Exemplarisch greifbar werden diese Zusammenhänge an aktuellen Diskussionen um "religiöse Gewalt" und ihre Legitimationsstrukturen. Die übergreifende Frage, der sich die LV diesbezüglich stellen möchte, betrifft die an dieser Problematik sich abzeichnende Relation von Gewalt und Vernunft: Dass "die Vernunft" an "der Gewalt", als dem vermeintlich "Anderen der Vernunft" (vom "Barbaren" über den "Kannibalen" bis hin zum "religiösen Fanatiker" und zur "Terroristin" (!) heute), vielfach parasitiert, sie als ihr "ursprüngliches Supplement" (re)produziert, ist eine verstörende These, der im Rahmen der LV Aufmerksamkeit geschenkt werden soll.
Vor diesem Hintergrund wird gezeigt, wie neuere Ansätze in der Sozial- und politischen Philosophie, der Phänomenologie und der post-strukturalistischen Theoriebildung zentrale Aporien des modernen Gewaltdiskurses (physisch vs. psychisch; instrumentell vs. sinnlos; natürlich-barbarische Her- bzw. Wiederkunft vs. kulturell-rationale Einhegung von Gewalt; kollektivistisch-holistische vs. individualisierende Erklärung von Gewalt; Naturalisierung vs. Kulturalisierung von Gewaltverhältnissen; Historisierung vs. Essentialisierung der Gewalt; Normalisierung vs. Singularisierung von Gewaltereignissen; der Zirkel von Gewalt (der anderen) und legitimer „Gegengewalt“) kritisch ins Auge zu fassen und zu dekonstruieren erlauben.

-*-

-- DEINE AUFGABEN --
A – Laut dem Text über Gewalt und Vernunft: An welchen aktuellen Diskussionen werden diese Zusammenhänge beispielhaft greifbar?
B – Schreib den Text über Gewalt und Vernunft nach seinem letzten Satz weiter.

-- VORLIEGENDES MATERIAL --
-*-

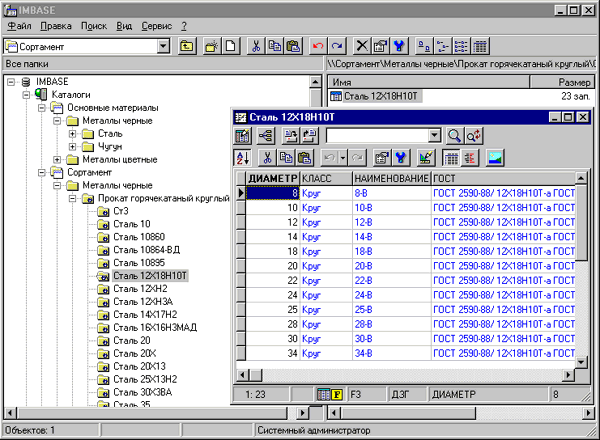Toggle the table grid view button in table toolbar
Viewport: 600px width, 440px height.
(x=451, y=157)
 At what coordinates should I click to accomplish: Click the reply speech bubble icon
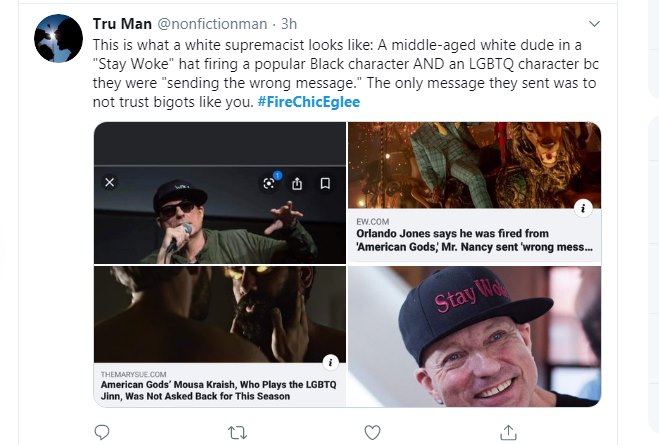[101, 432]
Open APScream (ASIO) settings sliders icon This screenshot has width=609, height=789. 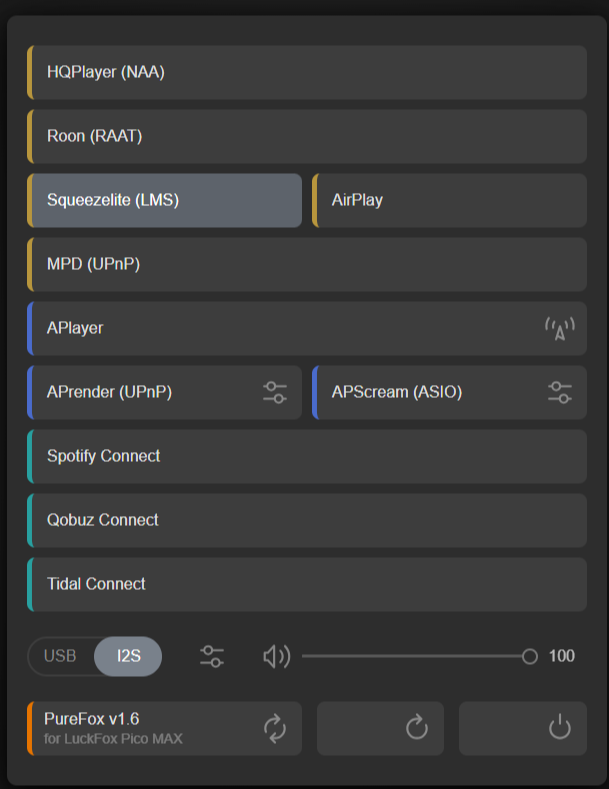click(560, 392)
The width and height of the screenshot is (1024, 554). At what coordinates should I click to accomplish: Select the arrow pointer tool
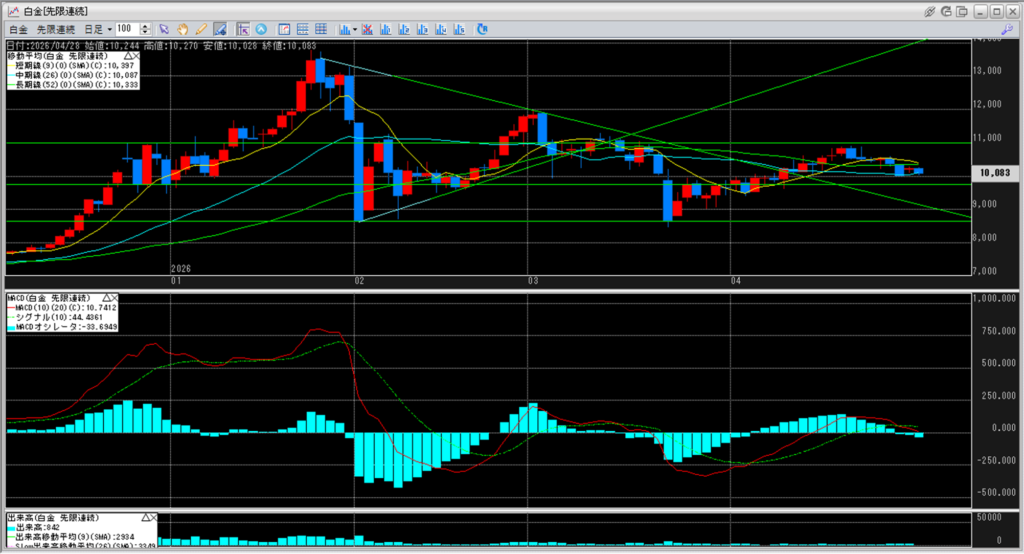pyautogui.click(x=165, y=30)
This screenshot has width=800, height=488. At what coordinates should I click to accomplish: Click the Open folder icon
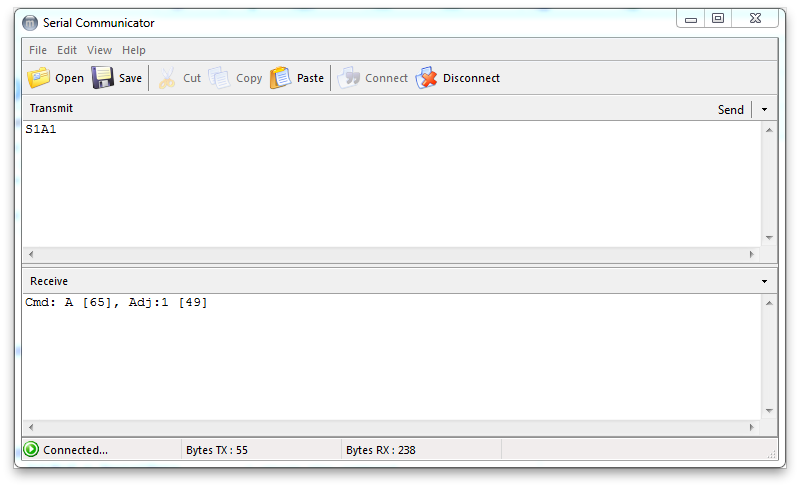(x=39, y=78)
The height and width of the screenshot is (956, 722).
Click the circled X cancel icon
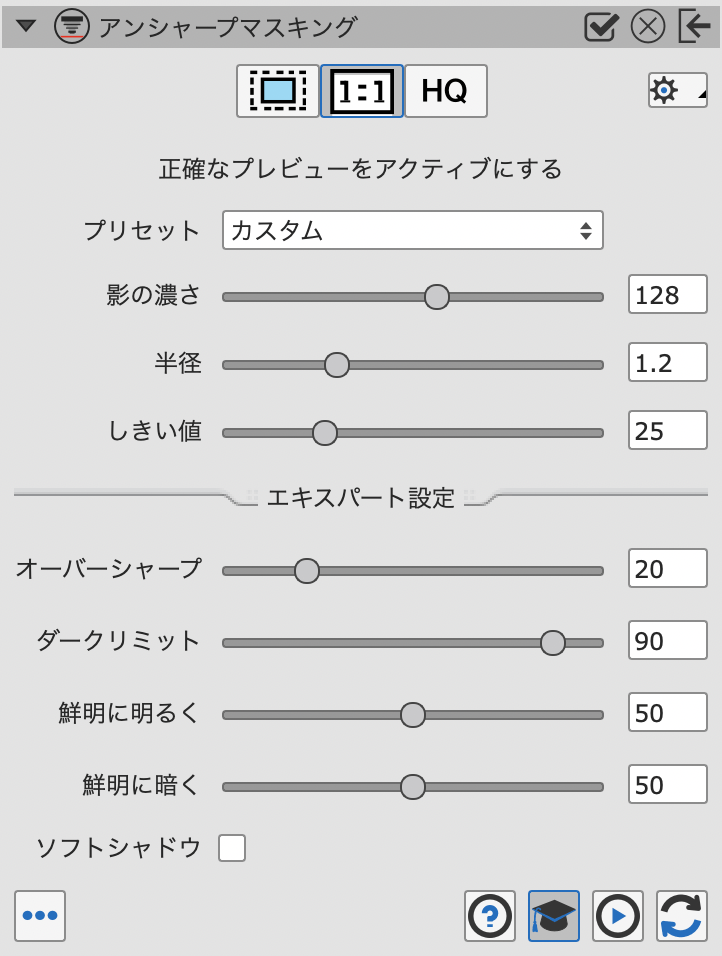648,27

-*-

-- DIE LÖSUNGEN --
A – An den Diskussionen um „religiöse Gewalt“ und ihre Legitimationsstrukturen.

B –
Didaktischer Hinweis:
Die LV ist als VO mit erweitertem Lektüreprogramm konzipiert. Die Studierenden werden angehalten, sich in einen Schwerpunkt umfassend einzulesen. Es soll zudem in jeder Einheit ausreichend Raum für die Diskussion eingeräumt werden. Dies erscheint mir bei einem grundsätzlich umstrittenen Thema notwendig zu sein.

Art der Leistungskontrolle und erlaubte Hilfsmittel

Da die LV als VO mit erweitertem Lektüreprogramm konzipiert ist, sollen die Studierenden sich in einen behandelten Schwerpunkt selbständig weiterführend einlesen. In der schriftlichen Prüfung wird dann dezidiert diese zusätzliche Leseleistung befragt.

Mindestanforderungen und Beurteilungsmaßstab

Beherrschung des Stoffes und nachvollziehbare Darlegung des eigenständig erarbeiteten Vertiefungsschwerpunktes.

Prüfungsstoff

Als Prüfungsstoff gilt der in der VO behandelte Stoff plus die Literatur, erweitert mit der eigenen Schwerpunktsetzung.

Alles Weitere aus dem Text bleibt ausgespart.